Particle-in-Cell Simulations of Atmospheric Pressure He/2\%H2O Discharges

Atmospheric pressure micro-discharges in contact with liquid surfaces are of increasing interest, especially in the bio-medical field. We conduct 1D3v particle-in-cell (PIC) simulations of a voltage-driven 1 mm width atmospheric pressure He/2\% H2O plasma discharge in series with an 0.5 mm width liquid H2O layer and a 1mm width quartz dielectric layer. A previously developed two-temperature hybrid global model of atmospheric pressure He/H2O discharges [Ke Ding, M.A. Lieberman and A.J. Lichtenberg, J. Phys.

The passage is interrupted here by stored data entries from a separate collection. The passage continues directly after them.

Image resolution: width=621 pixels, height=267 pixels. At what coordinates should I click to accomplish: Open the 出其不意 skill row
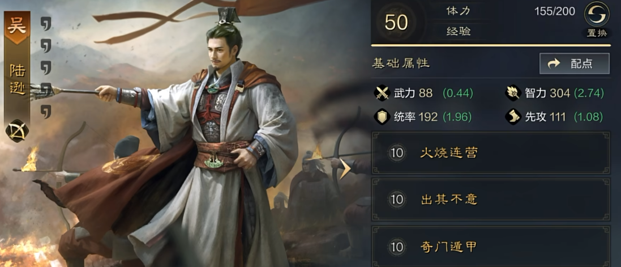coord(490,200)
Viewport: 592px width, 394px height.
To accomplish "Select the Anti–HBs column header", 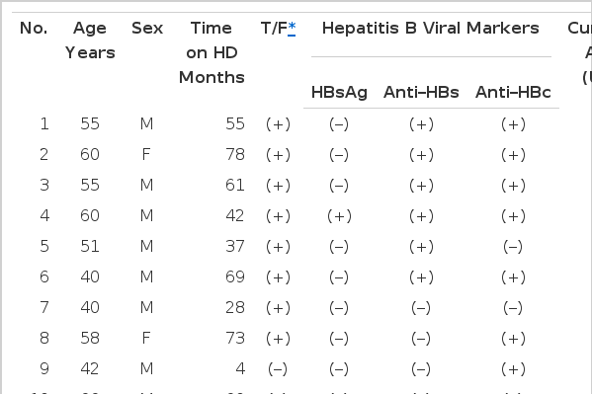I will tap(421, 93).
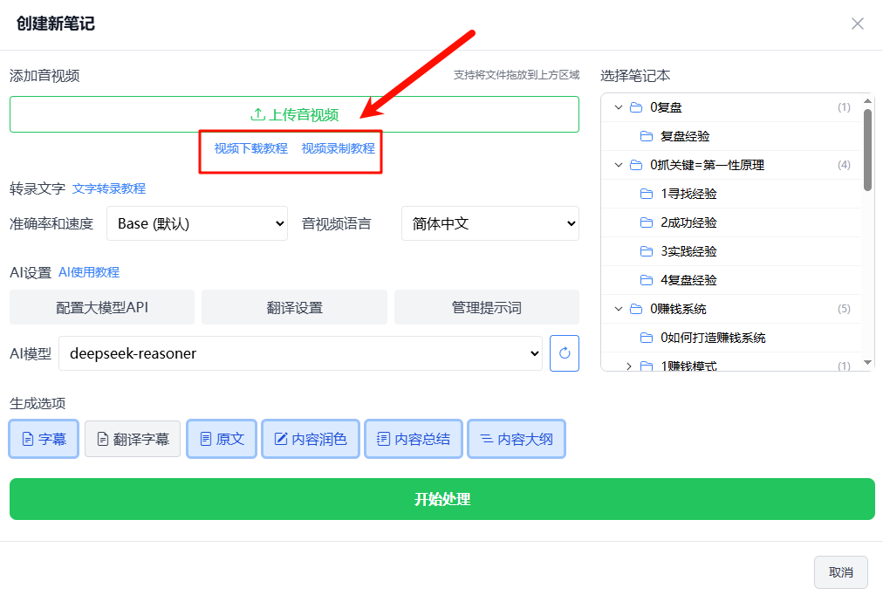Open the 准确率和速度 Base dropdown
Viewport: 883px width, 595px height.
click(x=197, y=223)
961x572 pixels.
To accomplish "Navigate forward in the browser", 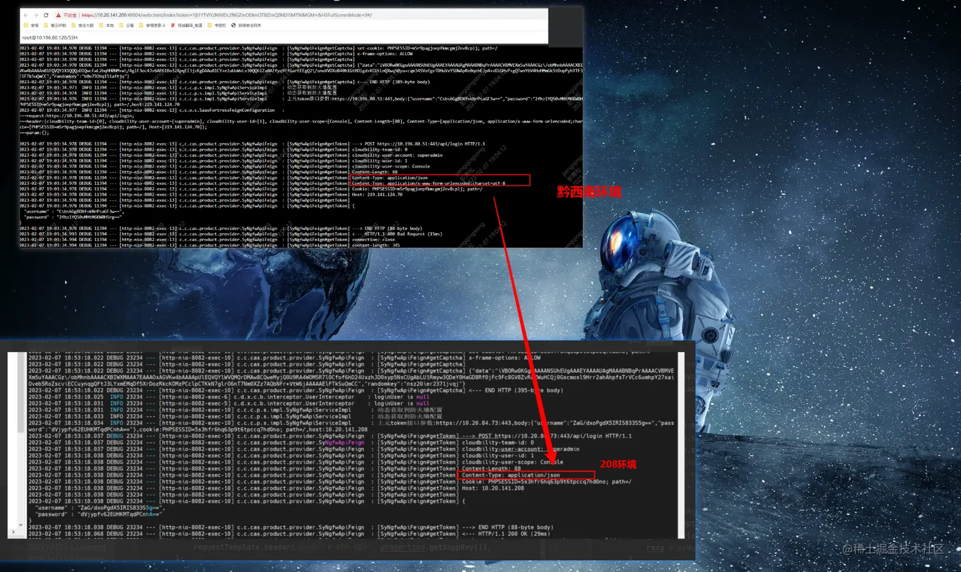I will pos(34,15).
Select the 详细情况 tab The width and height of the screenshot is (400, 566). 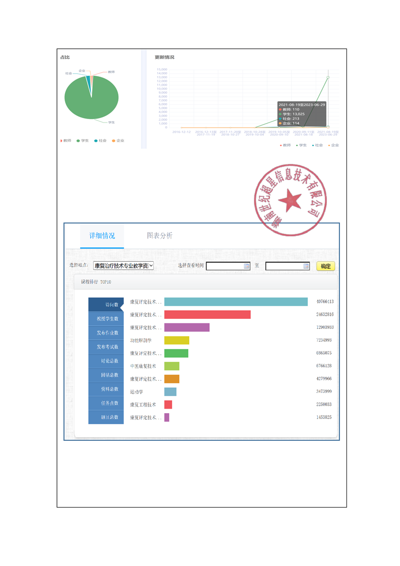tap(102, 236)
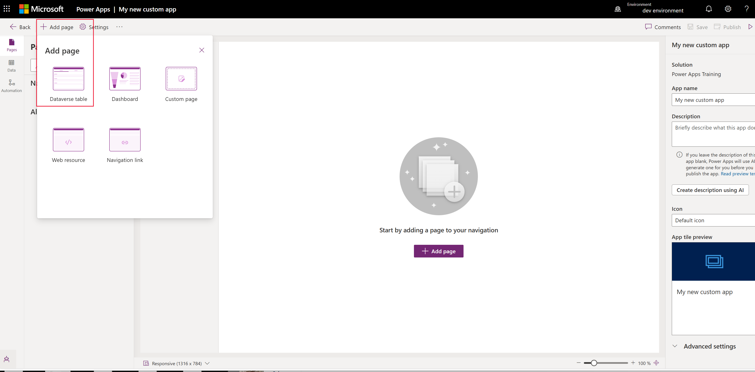This screenshot has width=755, height=372.
Task: Click the Add page button
Action: coord(57,27)
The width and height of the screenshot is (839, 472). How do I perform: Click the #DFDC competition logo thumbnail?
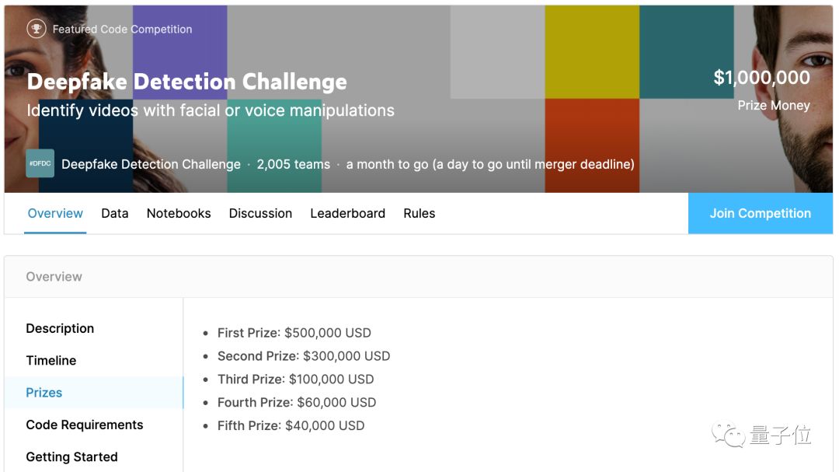click(x=40, y=163)
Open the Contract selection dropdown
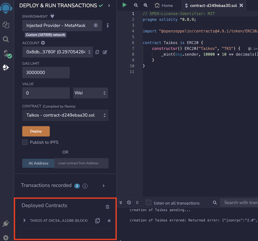Screen dimensions: 258x241 click(65, 115)
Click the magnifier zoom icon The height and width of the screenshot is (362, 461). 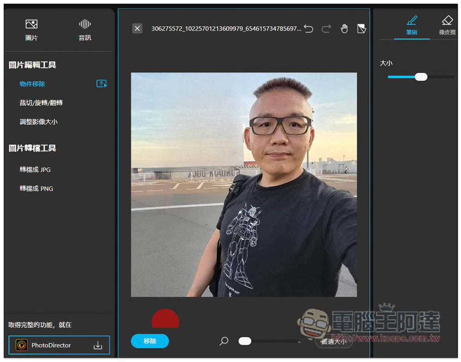coord(224,341)
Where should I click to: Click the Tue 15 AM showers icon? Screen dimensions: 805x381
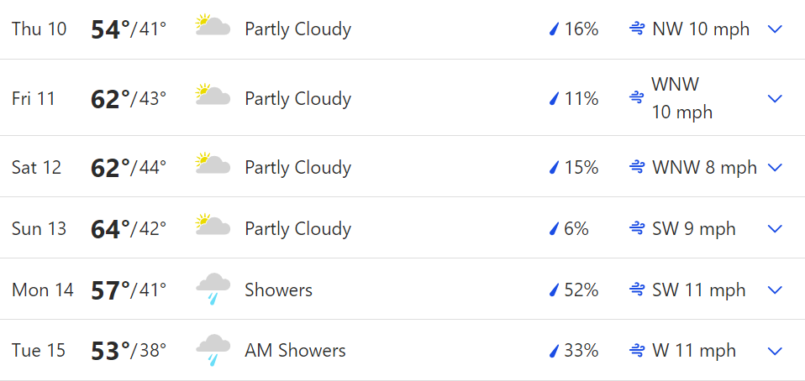click(x=213, y=350)
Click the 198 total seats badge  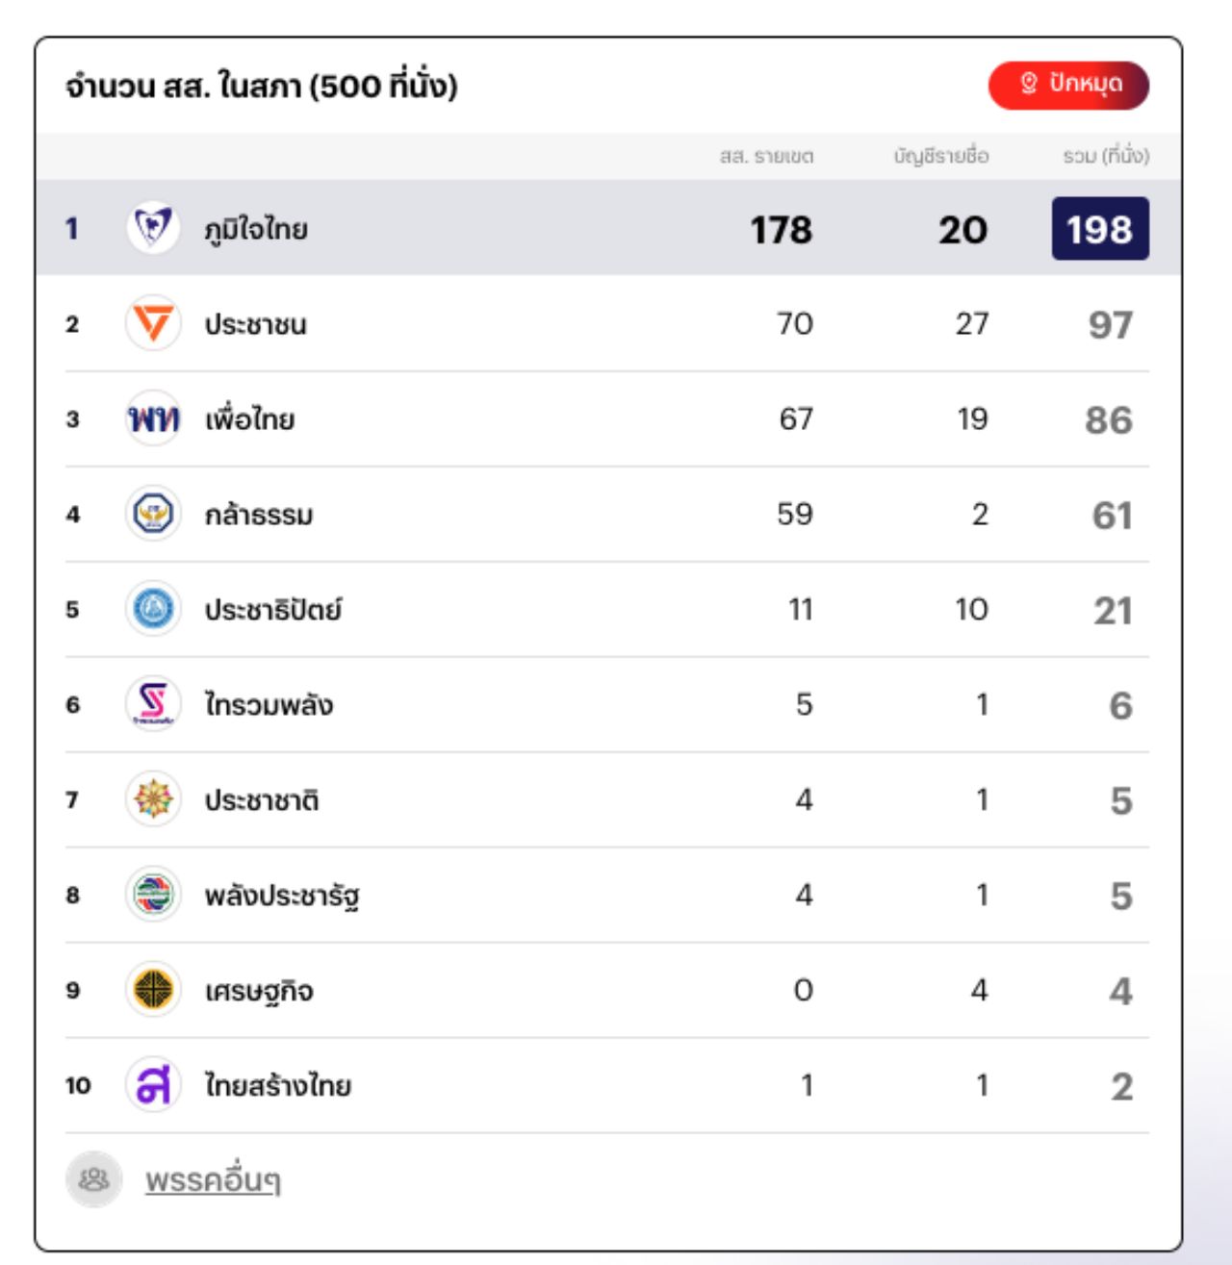pyautogui.click(x=1099, y=229)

D: Appl. Phys. 47, 305203 (2014)] was used to determine the most important species and collisional reactions to use in the PIC simulations. We found that H13O6+, H5O3-, and electrons were the most prominent charged species, while most of the metastable helium He* was quenched via Penning ionization. The ion-induced secondary emission coefficient $\gamma_i$ was assumed to be 0.15 at all surfaces. A series of simulations were conducted at 27.12 MHz with $J_{\rm rf}\approx$ 800--2200 A/m$^2$. The H2O rotational and vibrational excitation losses were so high that electrons reached the walls at thermal temperatures. We also simulated a much lower frequency case of 50 kHz with $V_{\rm rf}=$ 10 kV. In this case, the discharge ran in a pure time-varying $\gamma$-mode.